MATERIAL FOR THIS TASK »
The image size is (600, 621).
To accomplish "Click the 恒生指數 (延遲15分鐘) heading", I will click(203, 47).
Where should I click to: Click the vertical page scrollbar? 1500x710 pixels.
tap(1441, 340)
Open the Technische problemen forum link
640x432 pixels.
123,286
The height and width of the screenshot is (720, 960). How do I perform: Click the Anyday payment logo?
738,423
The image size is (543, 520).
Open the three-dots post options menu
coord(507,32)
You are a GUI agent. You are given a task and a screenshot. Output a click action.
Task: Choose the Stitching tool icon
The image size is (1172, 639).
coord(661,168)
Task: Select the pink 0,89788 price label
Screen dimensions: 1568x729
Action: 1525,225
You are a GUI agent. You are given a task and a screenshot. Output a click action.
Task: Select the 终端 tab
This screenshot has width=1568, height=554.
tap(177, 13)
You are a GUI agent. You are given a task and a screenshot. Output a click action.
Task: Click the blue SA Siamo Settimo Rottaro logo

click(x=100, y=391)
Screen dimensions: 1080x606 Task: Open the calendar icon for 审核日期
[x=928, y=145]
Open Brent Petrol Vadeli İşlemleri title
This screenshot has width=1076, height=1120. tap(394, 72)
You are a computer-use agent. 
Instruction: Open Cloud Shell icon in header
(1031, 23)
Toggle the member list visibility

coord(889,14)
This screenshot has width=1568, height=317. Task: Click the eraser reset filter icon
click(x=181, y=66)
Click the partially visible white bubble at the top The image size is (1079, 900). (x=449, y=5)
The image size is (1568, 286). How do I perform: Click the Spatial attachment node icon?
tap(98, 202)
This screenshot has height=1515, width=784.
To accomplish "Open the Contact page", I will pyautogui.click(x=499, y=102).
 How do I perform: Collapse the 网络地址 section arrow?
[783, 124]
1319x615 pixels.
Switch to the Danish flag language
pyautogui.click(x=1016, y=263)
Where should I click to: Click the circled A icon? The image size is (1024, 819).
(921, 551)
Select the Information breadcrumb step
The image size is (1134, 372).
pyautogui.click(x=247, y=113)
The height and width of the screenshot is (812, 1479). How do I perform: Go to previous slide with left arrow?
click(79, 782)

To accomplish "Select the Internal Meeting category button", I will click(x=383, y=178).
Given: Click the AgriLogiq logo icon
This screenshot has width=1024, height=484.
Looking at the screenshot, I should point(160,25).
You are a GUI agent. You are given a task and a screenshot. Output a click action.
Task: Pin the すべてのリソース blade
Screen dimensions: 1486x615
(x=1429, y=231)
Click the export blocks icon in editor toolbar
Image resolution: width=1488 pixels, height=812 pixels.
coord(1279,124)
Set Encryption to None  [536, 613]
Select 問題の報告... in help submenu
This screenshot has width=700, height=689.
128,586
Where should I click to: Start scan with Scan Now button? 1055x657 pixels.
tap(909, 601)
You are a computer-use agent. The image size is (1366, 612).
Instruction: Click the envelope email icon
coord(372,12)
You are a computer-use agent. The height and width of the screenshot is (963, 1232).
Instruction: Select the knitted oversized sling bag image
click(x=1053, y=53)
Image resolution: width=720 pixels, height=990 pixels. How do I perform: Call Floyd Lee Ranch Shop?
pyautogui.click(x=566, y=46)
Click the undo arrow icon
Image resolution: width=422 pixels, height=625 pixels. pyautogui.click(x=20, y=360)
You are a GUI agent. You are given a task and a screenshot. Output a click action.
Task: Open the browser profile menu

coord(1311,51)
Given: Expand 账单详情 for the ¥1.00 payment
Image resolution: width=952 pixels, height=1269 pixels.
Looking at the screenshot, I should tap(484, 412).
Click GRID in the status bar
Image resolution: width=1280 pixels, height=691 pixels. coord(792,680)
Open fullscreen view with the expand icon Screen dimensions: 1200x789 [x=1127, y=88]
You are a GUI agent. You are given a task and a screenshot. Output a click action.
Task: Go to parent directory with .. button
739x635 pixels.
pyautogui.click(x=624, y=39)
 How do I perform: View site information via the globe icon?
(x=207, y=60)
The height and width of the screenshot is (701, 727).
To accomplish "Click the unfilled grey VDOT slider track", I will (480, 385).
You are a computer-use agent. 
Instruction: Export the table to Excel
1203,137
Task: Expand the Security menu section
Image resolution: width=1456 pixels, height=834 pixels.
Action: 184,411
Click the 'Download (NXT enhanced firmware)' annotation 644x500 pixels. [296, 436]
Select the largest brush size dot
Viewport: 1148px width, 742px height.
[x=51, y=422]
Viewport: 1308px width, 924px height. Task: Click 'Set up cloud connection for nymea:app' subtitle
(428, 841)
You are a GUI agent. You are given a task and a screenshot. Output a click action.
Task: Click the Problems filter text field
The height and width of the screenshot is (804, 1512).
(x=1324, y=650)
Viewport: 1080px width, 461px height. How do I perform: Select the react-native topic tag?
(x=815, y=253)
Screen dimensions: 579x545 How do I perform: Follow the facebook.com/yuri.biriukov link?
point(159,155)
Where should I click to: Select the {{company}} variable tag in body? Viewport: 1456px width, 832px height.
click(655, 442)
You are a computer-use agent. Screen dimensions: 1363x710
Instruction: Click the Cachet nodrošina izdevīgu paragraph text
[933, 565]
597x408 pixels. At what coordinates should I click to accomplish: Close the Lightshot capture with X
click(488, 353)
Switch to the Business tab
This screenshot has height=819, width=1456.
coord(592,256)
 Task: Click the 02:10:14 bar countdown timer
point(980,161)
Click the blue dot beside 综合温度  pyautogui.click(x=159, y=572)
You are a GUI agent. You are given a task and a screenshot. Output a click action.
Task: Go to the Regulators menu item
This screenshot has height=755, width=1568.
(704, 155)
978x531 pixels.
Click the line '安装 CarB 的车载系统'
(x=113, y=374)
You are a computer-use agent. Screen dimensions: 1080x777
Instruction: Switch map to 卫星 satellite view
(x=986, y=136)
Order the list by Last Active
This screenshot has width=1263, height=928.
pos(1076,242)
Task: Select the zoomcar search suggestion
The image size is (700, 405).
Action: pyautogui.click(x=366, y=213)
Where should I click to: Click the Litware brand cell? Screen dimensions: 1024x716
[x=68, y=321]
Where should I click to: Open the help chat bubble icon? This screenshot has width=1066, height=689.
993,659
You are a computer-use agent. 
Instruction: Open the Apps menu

WHAT TO PRODUCE » Print exactly the lines of the listing above starting at the line containing "The image size is (1172, 639)." and ending at the line containing "Click the partially", both included.

SOLUTION FOR THIS TASK »
The image size is (1172, 639).
coord(661,168)
Task: Select the pink 0,89788 price label
Screen dimensions: 1568x729
Action: 1525,225
You are a GUI agent. You are given a task and a screenshot. Output a click action.
Task: Select the 终端 tab
This screenshot has width=1568, height=554.
tap(177, 13)
You are a GUI agent. You are given a task and a screenshot. Output a click action.
Task: Click the blue SA Siamo Settimo Rottaro logo

click(x=100, y=391)
Screen dimensions: 1080x606 Task: Open the calendar icon for 审核日期
[x=928, y=145]
Open Brent Petrol Vadeli İşlemleri title
This screenshot has width=1076, height=1120. tap(394, 72)
You are a computer-use agent. 
Instruction: Open Cloud Shell icon in header
(1031, 23)
Toggle the member list visibility

coord(889,14)
This screenshot has width=1568, height=317. Task: Click the eraser reset filter icon
click(x=181, y=66)
Click the partially visible white bubble at the top The image size is (1079, 900). (x=449, y=5)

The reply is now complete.